REQUIRED ACTION
The reply should hold nothing except the lines from the one with "The width and" through the end of the entries, duplicated exactly and with no pictures.

### DATA SECTION

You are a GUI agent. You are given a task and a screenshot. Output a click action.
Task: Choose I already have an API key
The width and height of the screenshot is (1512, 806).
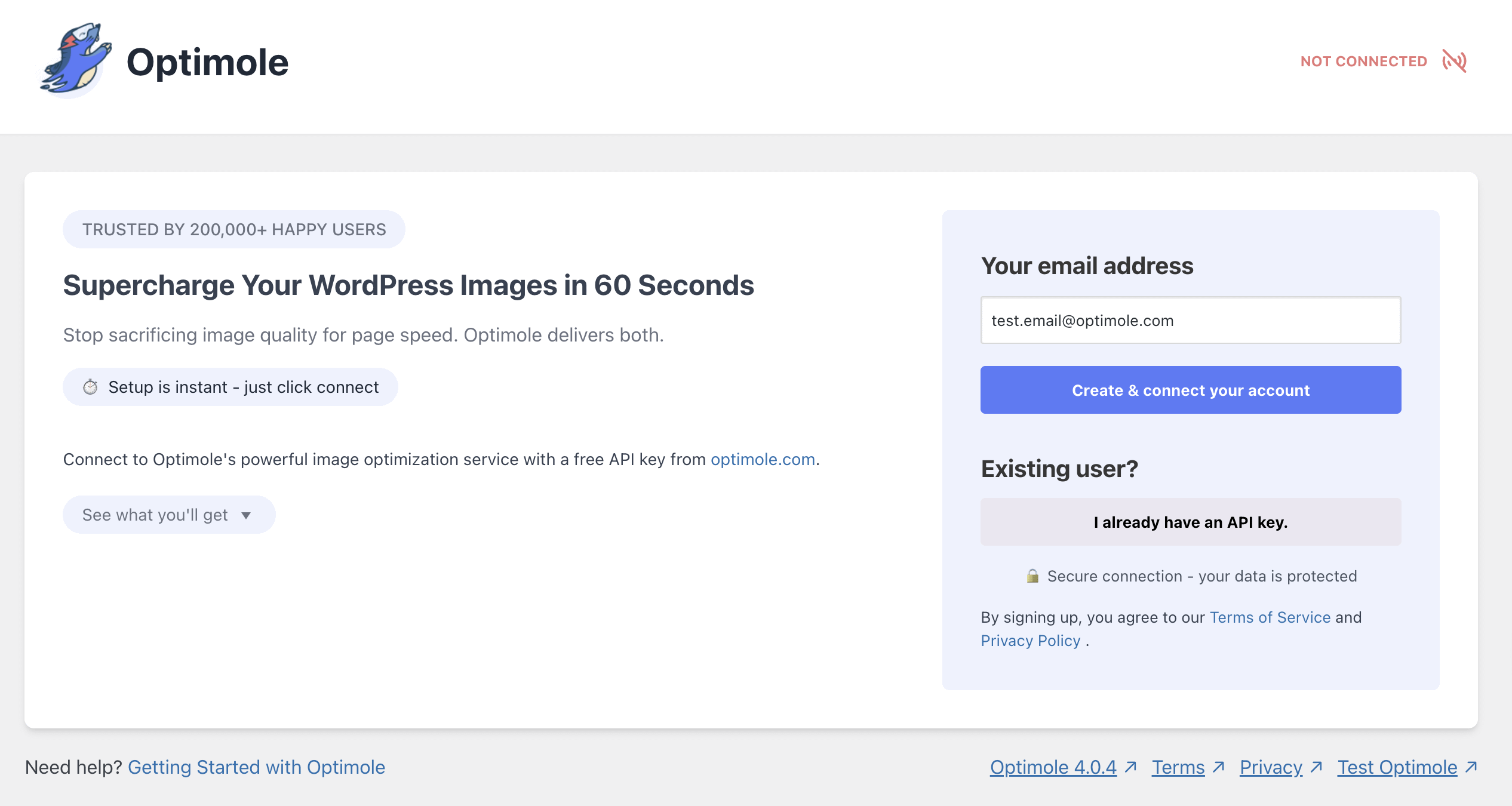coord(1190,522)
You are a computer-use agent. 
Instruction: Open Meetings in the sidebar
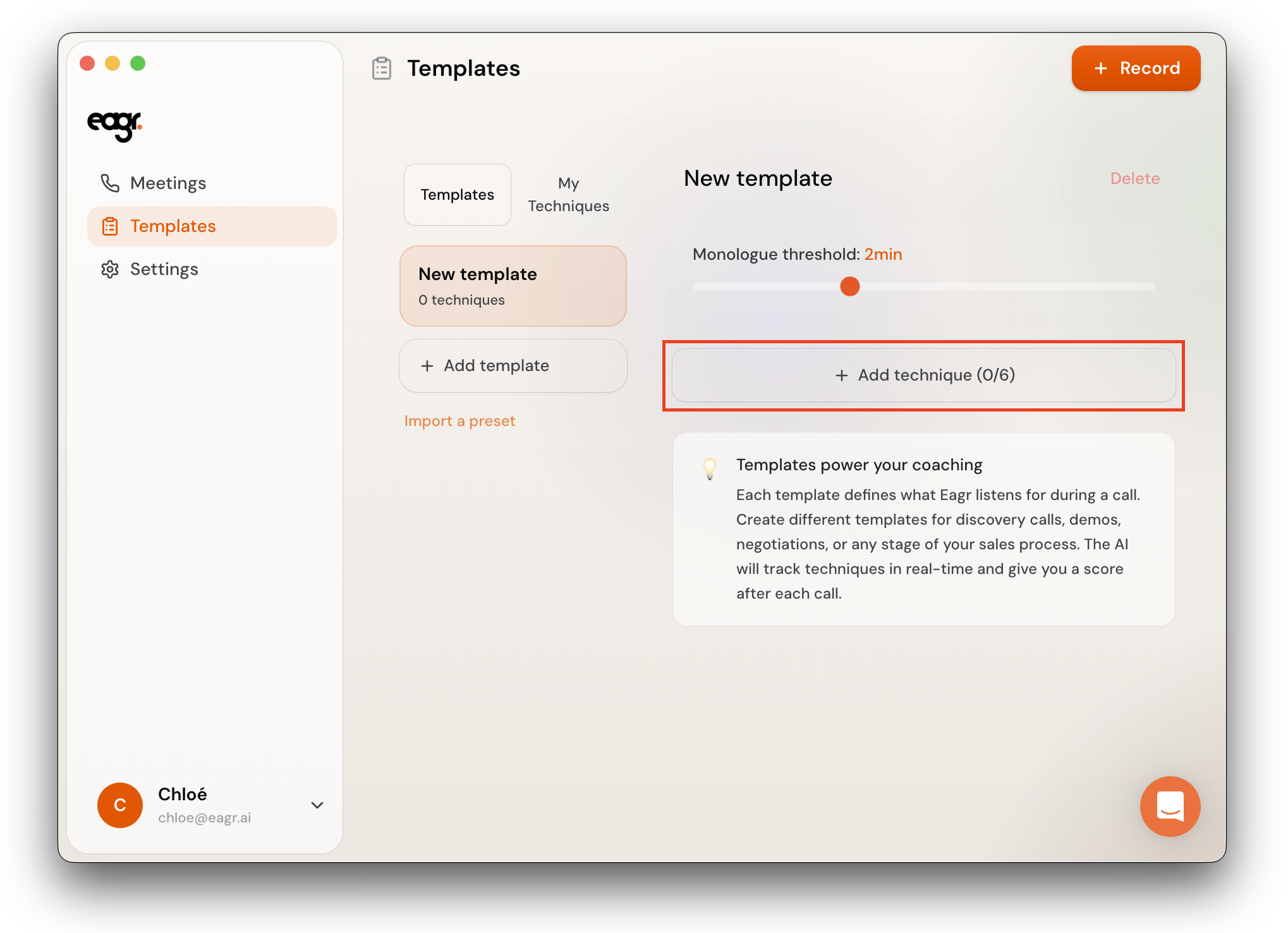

######

OUTPUT
The width and height of the screenshot is (1512, 806).
coord(1190,522)
You are a computer-use agent. 
Instruction: Open Meetings in the sidebar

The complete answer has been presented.